--- start of PAGE TEXT ---
Wednesday 2 July 2014

Twitter’s third CFO in two years could take it in a new direction

Twitter’s third CFO in two years could take it in a new direction

Jason Karaian
Quartz 



Twitter is about to get its third CFO in a bit less than two years. It had a former consultant, swapped him out for an accountant, and is now going try its luck with a banker. Twitter announced today that its current CFO, Mike Gupta—a certified accountant who worked as an auditor at KPMG and in finance roles at Yahoo and Zynga—will lead “strategic investments” at the firm, freeing up the finance post for Anthony Noto after only a year and a half in the role.
Noto, a former Goldman Sachs dealmaker, is no stranger to Twitter. He was the lead banker on Twitter’s blockbuster IPO in November last year, when shares jumped by more than 70% on their first day of trading. It hasn’t been such a smooth ride since then, with the company’s share price down by more than 30% so far this year. Stiff competition, sluggish user growth, and worries about profitability are behind the slide, as well as the recent management reshuffle.
--- end of PAGE TEXT ---
--- start of RECORDS SHOWN ---
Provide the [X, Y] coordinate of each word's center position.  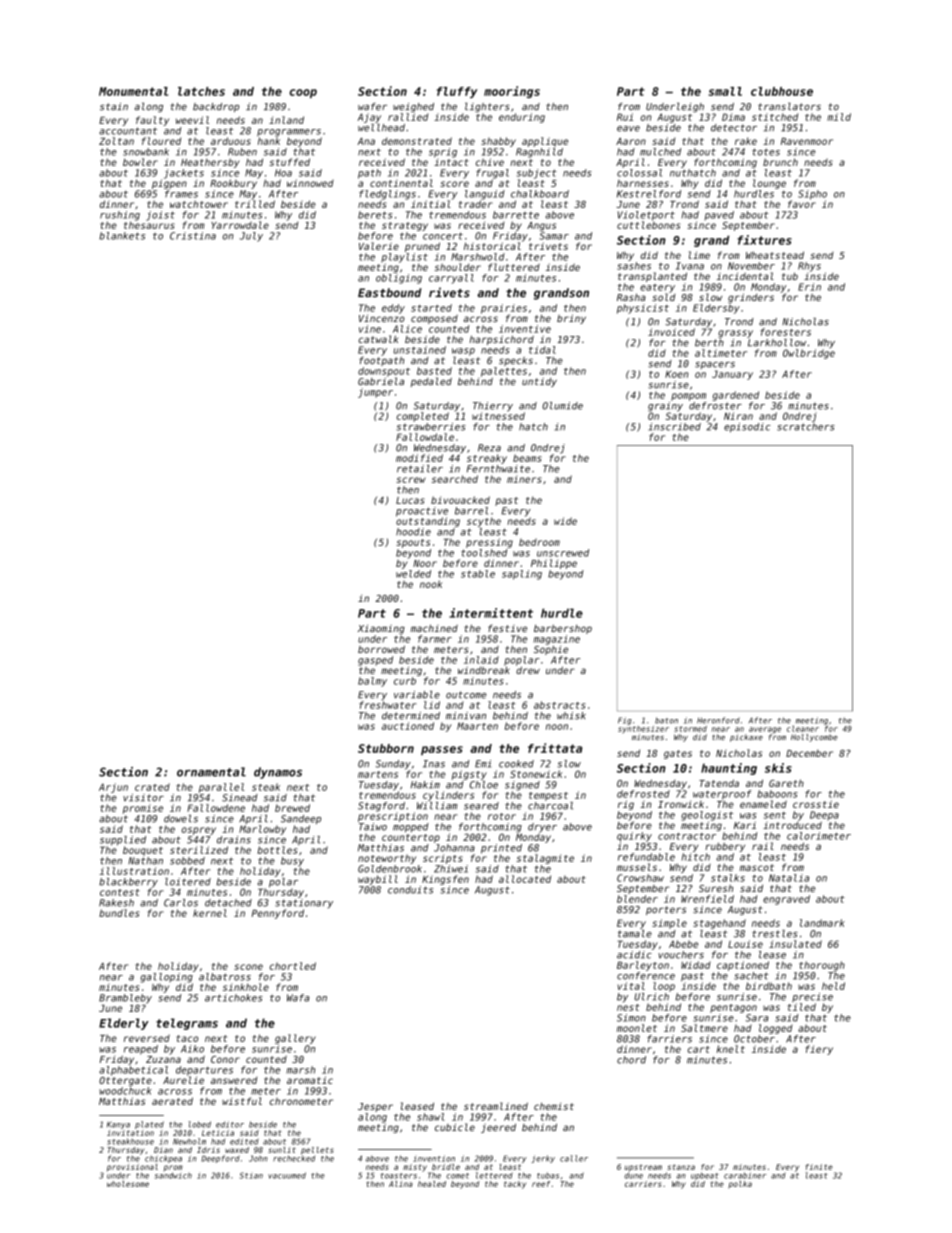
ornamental [211, 772]
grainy [665, 407]
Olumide [562, 406]
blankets [122, 236]
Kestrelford [649, 194]
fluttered [514, 267]
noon [557, 727]
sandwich [173, 1175]
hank [269, 141]
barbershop [563, 629]
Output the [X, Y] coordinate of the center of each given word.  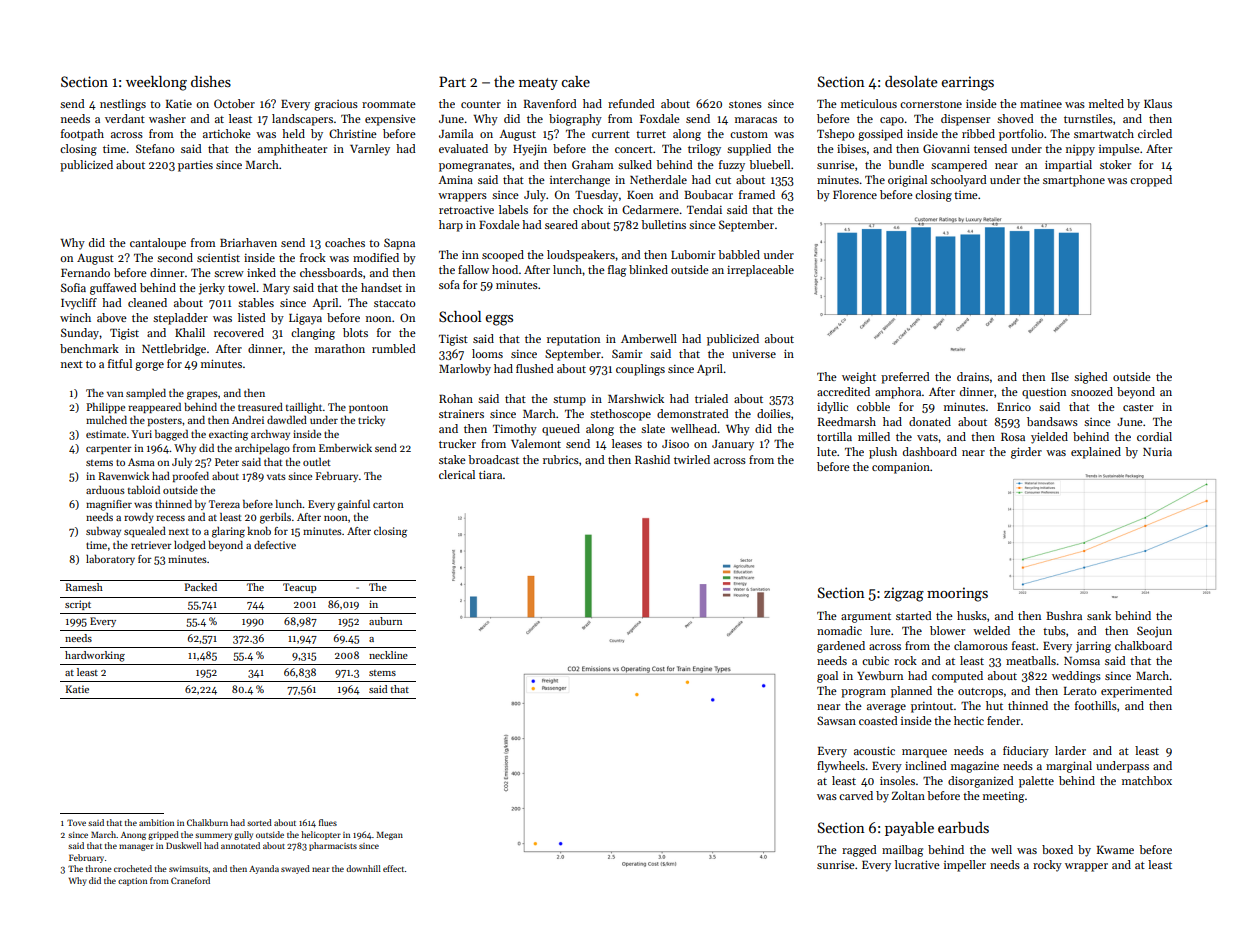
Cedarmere [650, 209]
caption [132, 882]
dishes [211, 81]
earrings [967, 83]
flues [328, 822]
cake [575, 81]
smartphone [1074, 181]
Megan [389, 835]
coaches [345, 242]
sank [1099, 615]
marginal [1069, 767]
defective [275, 545]
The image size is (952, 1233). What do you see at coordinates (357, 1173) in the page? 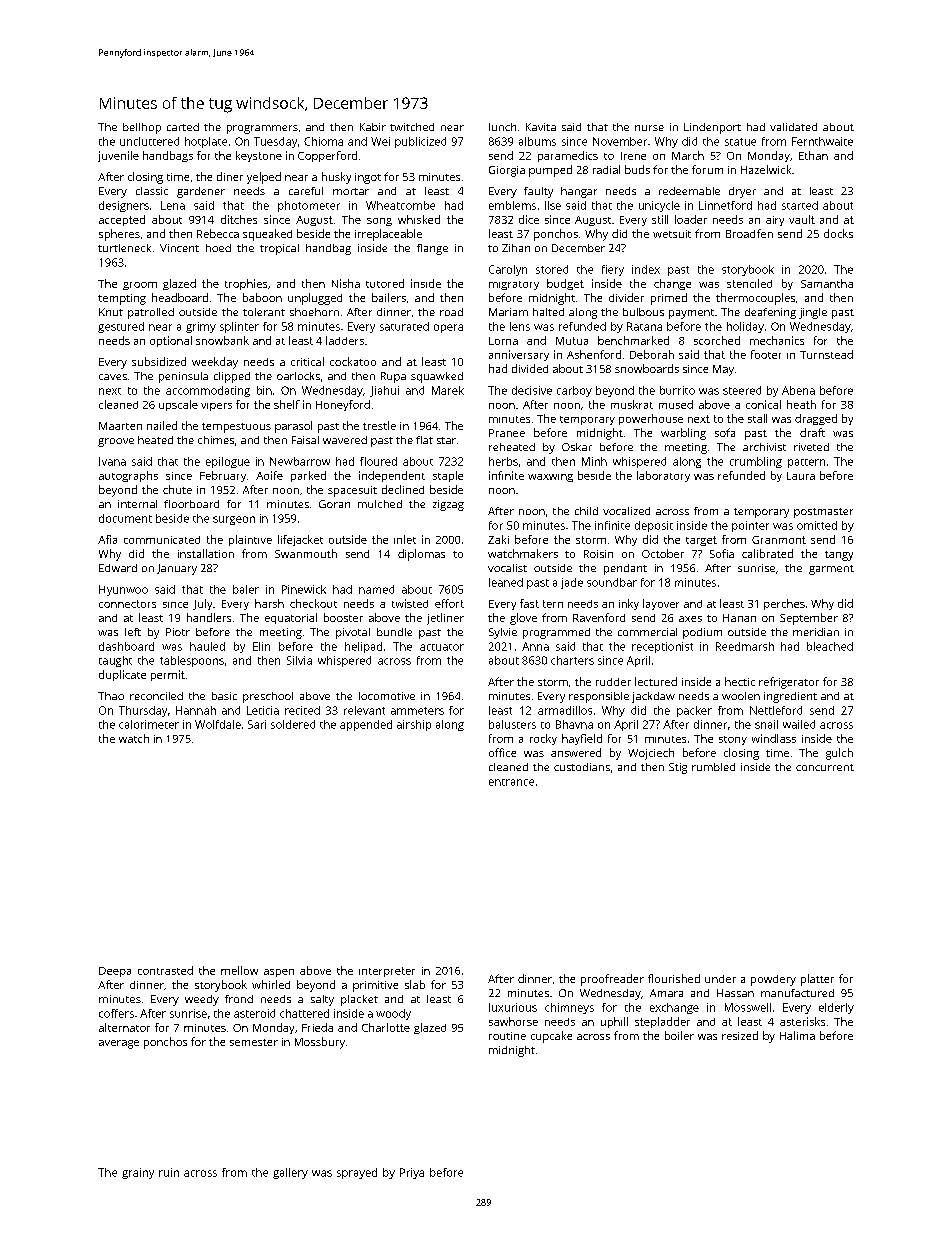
--- end of RECORDS SHOWN ---
- [DIRECTION 1] Transcribe the stretch of the Twitter CFO article from "Wednesday 2 July" through "in the role.".
- [DIRECTION 2]
Answer these from the Twitter CFO article:
(a) At which firm did Mike Gupta work as an auditor?
(b) By how much did Twitter's shares jump on their first day of trading?
(c) How far has the company's share price fallen so far this year?

- [EXERCISE RESPONSE 1]
Wednesday 2 July 2014

Twitter’s third CFO in two years could take it in a new direction

Twitter’s third CFO in two years could take it in a new direction

Jason Karaian
Quartz 



Twitter is about to get its third CFO in a bit less than two years. It had a former consultant, swapped him out for an accountant, and is now going try its luck with a banker. Twitter announced today that its current CFO, Mike Gupta—a certified accountant who worked as an auditor at KPMG and in finance roles at Yahoo and Zynga—will lead “strategic investments” at the firm, freeing up the finance post for Anthony Noto after only a year and a half in the role.

- [EXERCISE RESPONSE 2]
(a) KPMG
(b) More than 70%
(c) More than 30%